Жюли казалось, что она была от рождения лишена чего-то важного. Того, что заставляло других стремиться к славе и большим деньгам. Ей не нужно было ни то ни другое. Она получала удовольствие от самого процесса творчества, и ей этого было вполне достаточно.
Даже при том, как мало она сделала для Уинстона, для его успеха, он все равно обращался с ней как с самым важным и ценным художником, который когда-либо выставлялся в его галерее. Скорее всего потому, что они вместе стояли у истоков общего дела.
И, хотя Жюли и считала, что он с ней обращается так же, как и с остальными, она высоко ценила его теплоту и доброту. И его ум.
Вот и сейчас он сказал:
— Дорогая, что я могу сделать, чтобы почаще тебя заманивать к себе?
Они сидели у него в офисе, только что вернувшись с обещанного им ей обеда.
— Но послушай, Уинстон, если я буду приезжать чаще, чем сейчас, ты будешь при каждой нашей встрече отчитывать меня за то, что я слишком мало времени уделяю своим картинам, занятиям живописью. Как ты думаешь, мне это понравится?
— Я бы никогда так не поступил, — сказал он, положив руку на сердце, как будто давая торжественное обещание. — Никогда. — Его рука опустилась. — Раз уж ты вспомнила о картинах…
Жюли тяжело вздохнула:
— Так я и знала, что этим все кончится.
— Конечно, знала, а я был слишком хорошим и добрым, чтобы уже долгое время не поднимать этот вопрос, но, увы, время пришло. — Уинстон сделал рукой драматический жест. — Я способен быть добрым и хорошим только какое-то непродолжительное время, и сейчас время это кончилось.

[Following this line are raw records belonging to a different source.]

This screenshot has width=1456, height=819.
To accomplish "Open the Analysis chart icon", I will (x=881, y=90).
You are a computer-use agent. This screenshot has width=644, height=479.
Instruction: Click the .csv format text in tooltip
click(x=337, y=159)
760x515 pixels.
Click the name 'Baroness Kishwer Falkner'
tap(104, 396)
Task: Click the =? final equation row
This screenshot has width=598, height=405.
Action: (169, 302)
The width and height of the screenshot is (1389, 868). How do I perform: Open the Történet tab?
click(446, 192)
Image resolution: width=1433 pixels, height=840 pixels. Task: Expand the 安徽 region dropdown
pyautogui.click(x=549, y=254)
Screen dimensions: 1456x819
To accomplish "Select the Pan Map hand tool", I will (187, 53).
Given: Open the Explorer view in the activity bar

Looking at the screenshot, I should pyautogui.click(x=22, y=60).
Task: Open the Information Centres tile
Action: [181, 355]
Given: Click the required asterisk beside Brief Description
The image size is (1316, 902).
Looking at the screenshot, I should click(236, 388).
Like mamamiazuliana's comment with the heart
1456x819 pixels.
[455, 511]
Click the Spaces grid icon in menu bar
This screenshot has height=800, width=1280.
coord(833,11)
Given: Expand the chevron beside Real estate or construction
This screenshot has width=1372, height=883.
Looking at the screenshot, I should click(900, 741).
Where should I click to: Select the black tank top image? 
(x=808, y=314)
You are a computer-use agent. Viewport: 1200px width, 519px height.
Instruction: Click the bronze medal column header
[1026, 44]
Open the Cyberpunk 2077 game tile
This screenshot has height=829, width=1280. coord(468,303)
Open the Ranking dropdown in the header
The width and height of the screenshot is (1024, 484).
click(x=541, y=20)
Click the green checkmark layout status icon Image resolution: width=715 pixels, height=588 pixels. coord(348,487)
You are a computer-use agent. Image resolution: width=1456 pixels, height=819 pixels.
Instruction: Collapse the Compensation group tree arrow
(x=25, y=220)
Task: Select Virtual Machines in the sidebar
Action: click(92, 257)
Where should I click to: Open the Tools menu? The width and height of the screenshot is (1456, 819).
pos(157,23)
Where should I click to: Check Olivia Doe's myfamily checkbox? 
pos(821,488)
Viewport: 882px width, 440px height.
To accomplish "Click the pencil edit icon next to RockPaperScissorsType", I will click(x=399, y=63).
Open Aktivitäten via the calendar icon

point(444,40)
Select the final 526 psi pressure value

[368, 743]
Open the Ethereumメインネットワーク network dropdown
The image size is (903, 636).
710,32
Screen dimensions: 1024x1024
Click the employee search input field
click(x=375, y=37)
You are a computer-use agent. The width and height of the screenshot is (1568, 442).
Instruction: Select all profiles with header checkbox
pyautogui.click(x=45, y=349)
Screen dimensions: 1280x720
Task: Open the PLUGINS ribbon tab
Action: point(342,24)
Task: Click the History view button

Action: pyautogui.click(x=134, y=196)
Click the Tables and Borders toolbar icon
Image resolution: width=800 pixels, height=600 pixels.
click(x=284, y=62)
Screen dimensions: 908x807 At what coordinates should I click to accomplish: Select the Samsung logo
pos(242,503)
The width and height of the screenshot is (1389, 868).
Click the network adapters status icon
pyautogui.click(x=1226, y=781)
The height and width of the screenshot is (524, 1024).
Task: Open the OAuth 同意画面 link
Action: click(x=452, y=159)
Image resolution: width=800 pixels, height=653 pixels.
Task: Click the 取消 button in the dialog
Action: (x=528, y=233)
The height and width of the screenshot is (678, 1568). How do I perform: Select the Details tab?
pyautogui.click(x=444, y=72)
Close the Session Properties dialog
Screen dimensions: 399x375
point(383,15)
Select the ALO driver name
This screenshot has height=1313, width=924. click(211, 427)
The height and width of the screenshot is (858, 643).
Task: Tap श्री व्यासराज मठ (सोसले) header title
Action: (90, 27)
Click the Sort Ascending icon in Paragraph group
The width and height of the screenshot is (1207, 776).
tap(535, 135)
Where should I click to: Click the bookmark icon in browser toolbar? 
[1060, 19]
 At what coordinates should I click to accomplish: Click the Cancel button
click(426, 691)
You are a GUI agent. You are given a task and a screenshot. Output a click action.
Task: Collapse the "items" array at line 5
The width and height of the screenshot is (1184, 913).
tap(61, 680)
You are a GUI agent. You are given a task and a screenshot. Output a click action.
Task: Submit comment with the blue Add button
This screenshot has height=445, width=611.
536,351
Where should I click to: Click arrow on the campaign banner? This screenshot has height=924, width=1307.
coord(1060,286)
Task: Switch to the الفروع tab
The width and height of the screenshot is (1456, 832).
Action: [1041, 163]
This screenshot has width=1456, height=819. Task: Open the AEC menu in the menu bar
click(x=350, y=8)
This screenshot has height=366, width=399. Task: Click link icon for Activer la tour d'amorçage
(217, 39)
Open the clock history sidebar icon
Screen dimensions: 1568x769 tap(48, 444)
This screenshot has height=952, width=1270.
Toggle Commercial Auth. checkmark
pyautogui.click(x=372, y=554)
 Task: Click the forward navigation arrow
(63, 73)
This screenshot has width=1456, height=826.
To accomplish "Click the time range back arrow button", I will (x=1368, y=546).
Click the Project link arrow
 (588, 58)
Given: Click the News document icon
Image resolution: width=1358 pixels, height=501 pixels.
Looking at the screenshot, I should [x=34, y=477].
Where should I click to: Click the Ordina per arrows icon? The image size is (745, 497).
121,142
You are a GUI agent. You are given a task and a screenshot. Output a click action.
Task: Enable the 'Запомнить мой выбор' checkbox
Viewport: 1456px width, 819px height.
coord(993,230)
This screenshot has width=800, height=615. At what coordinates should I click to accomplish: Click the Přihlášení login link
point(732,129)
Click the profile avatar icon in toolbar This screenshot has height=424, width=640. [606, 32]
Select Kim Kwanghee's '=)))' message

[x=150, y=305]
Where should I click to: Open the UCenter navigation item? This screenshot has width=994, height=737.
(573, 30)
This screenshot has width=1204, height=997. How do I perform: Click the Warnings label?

Он посмотрел на нее выжидающе:
— Ну что? Когда я получу твою следующую картину? И не наглость ли с моей стороны надеяться, что не одну?
Жюли ответила мгновенно:
— Я организую доставку двух картин завтра. Широкая улыбка озарила его лицо.
— Прекрасно! Просто прекрасно! — Вдруг Уинстон задумался, как будто что-то вычисляя. — Ты говоришь, что привезешь мне две картины, а почему бы не привезти больше? Например, четыре?.. Или десять. Я бы мог организовать тебе персональную выставку. Я уже так давно этого хочу. Одно твое слово, и вся галерея — в твоем распоряжении!
Жюли усмехнулась:
— Никаких выставок, Уинстон. Слышишь? Никаких выставок. Но твое предложение мне льстит, и, поскольку ты мой хороший друг, я пришлю еще одну картину.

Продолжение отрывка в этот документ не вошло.